Current weight: 104.2kg

Motivation wavered a bit today, but with some determination and planning it’s back on track. Planning my meals and ensuring I do as much exercise as possible helps keep me focused. I think if I missed a day, I’d struggle to get back on track. Hopefully I won’t need to.

My first two days of intermittent fasting is going well. I went for a walk today at lunch before eating my first meal, and went to the gym in the evening. I had roast lamb for lunch, and salad and grill chicken for dinner. I went to the gym after I ate, and had a protein shake when I got back. I also had a cold shower, fish oil tablets after lunch, and 2 glasses of water as soon as I woke up.
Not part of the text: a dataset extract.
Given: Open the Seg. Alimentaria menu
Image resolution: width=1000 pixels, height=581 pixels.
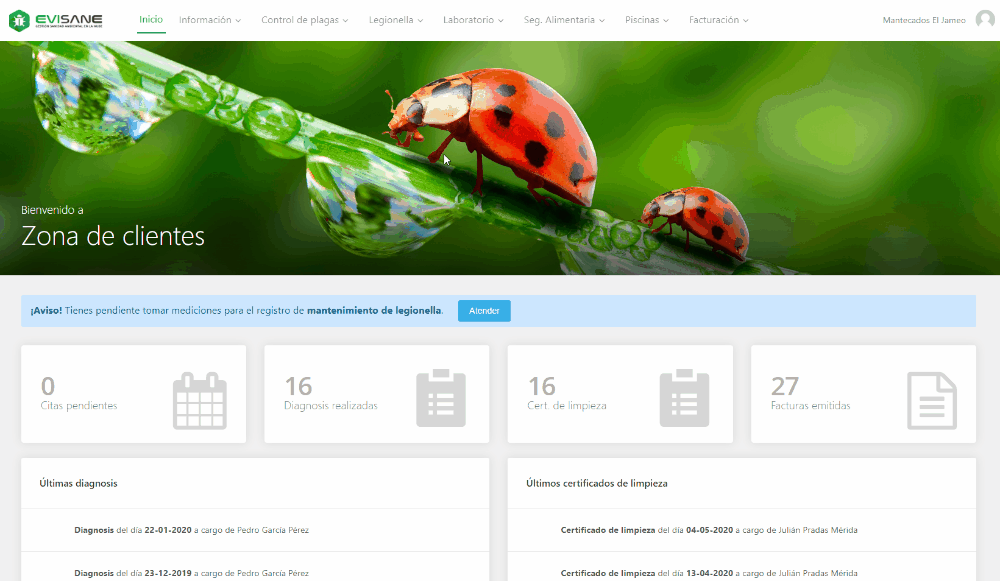Looking at the screenshot, I should point(564,20).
Tomorrow I’m going to wake up early and do my morning routine, I should have done it this morning, so I need to make extra sure I do it tomorrow. I am playing squash at lunch, followed by gym with AB focusing on legs. Meals will start at 1:30pm which will be grill chicken and salad, with 6 fish oil tablets. I’ll take Jas out for dinner as its Friday, but I will keep the meal light, as I only have a week left before my goal of 103kg.

This weekend I am planning to climb the sand dunes in Green Hills from 8am on Saturday, and soccer at 9am on Sunday. I will do a light gym session on both days in the early afternoon focusing on upper body. I will be meal prepping Saturday morning for the weekend, and meal prepping for the following week on Sunday.

To speed up my weight loss, next week (including this weekend) I plan to have a full day fast on Tuesday. I also plan to walk 50km, or 7.1km per day. I also would like to gym every evening. Squash on Tuesday and Friday. With Friday night being the concert and the rest I earned.